For each line below that includes the word "button", make a copy.

--- Provided entries ---

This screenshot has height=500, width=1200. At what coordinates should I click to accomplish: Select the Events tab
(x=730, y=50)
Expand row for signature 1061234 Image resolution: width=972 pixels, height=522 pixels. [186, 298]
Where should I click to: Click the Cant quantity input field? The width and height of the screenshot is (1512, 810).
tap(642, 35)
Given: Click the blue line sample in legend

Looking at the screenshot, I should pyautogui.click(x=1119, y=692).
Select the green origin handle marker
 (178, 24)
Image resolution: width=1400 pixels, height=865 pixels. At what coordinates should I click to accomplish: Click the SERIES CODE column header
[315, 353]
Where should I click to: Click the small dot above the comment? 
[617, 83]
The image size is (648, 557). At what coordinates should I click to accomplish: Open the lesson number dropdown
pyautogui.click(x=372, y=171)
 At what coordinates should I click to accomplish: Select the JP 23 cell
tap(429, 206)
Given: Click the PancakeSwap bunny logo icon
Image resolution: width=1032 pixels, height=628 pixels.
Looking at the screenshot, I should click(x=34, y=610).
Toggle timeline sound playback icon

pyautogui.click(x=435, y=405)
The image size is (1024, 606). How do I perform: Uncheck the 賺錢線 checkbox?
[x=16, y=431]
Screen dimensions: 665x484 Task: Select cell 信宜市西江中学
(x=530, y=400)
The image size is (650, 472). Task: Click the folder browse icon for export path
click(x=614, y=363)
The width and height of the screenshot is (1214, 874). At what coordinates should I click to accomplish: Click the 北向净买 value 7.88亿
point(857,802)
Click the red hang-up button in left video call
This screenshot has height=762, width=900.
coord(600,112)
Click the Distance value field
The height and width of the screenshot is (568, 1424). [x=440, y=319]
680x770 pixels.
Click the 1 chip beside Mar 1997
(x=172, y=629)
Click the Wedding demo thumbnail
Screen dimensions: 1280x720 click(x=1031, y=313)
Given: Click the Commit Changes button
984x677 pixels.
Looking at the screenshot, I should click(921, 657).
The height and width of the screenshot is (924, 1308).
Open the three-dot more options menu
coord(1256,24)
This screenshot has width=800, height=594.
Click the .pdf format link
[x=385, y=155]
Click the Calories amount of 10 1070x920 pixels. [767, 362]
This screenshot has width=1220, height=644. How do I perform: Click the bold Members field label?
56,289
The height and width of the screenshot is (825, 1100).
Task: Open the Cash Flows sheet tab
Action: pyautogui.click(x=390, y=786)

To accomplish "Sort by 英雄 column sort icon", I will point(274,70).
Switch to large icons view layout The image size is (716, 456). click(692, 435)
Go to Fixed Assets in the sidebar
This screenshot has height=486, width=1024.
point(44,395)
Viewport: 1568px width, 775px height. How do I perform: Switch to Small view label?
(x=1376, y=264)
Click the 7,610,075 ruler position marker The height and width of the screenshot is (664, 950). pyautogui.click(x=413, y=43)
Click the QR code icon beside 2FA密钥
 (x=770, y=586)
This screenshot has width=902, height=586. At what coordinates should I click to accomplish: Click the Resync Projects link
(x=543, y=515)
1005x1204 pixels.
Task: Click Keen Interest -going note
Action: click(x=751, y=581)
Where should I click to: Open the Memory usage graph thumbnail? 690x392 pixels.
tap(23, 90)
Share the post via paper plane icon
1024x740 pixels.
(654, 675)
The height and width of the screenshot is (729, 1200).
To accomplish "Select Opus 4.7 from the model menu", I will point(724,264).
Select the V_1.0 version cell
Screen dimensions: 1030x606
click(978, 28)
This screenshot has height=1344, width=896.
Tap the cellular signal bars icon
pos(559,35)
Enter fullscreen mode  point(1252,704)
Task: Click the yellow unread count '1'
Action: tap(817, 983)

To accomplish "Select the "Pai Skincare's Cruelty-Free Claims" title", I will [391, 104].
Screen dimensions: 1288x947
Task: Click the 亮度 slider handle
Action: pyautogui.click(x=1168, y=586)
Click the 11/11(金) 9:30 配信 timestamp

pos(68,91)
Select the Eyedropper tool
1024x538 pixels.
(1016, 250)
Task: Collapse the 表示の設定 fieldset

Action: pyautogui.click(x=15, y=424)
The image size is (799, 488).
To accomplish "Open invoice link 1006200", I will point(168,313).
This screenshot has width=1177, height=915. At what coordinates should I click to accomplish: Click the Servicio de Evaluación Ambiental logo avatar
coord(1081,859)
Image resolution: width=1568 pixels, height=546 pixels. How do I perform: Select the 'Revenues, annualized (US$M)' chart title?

---

▸ **Result**:
Click the red hang-up button in left video call
Given: Click the Commit Changes button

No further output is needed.